Look for "Санкт-Петербургская школа социальных" in the entries below. Then write out exactly the line that holds it and every line after it, to the last, and nothing else.
# # # # # # #
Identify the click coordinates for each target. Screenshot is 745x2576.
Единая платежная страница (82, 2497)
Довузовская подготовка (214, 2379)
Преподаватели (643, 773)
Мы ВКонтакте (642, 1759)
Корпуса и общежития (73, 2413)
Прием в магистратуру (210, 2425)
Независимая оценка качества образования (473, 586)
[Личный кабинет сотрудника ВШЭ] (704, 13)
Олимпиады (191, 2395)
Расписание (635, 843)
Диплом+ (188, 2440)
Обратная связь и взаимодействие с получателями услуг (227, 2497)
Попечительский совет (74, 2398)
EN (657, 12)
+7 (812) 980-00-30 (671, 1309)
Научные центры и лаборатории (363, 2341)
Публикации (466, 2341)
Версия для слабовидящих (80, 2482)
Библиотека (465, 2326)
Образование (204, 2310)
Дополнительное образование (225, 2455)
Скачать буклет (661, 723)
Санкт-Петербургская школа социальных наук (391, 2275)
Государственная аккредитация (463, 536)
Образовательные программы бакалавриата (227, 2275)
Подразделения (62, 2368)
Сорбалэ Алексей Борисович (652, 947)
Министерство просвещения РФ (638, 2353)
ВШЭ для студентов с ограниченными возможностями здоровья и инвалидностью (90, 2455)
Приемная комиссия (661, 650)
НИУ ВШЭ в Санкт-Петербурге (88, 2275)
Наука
# # # # # # #
Exercise response:
Санкт-Петербургская школа социальных наук (391, 2275)
Государственная аккредитация (463, 536)
Образовательные программы бакалавриата (227, 2275)
Подразделения (62, 2368)
Сорбалэ Алексей Борисович (652, 947)
Министерство просвещения РФ (638, 2353)
ВШЭ для студентов с ограниченными возможностями здоровья и инвалидностью (90, 2455)
Приемная комиссия (661, 650)
НИУ ВШЭ в Санкт-Петербурге (88, 2275)
Наука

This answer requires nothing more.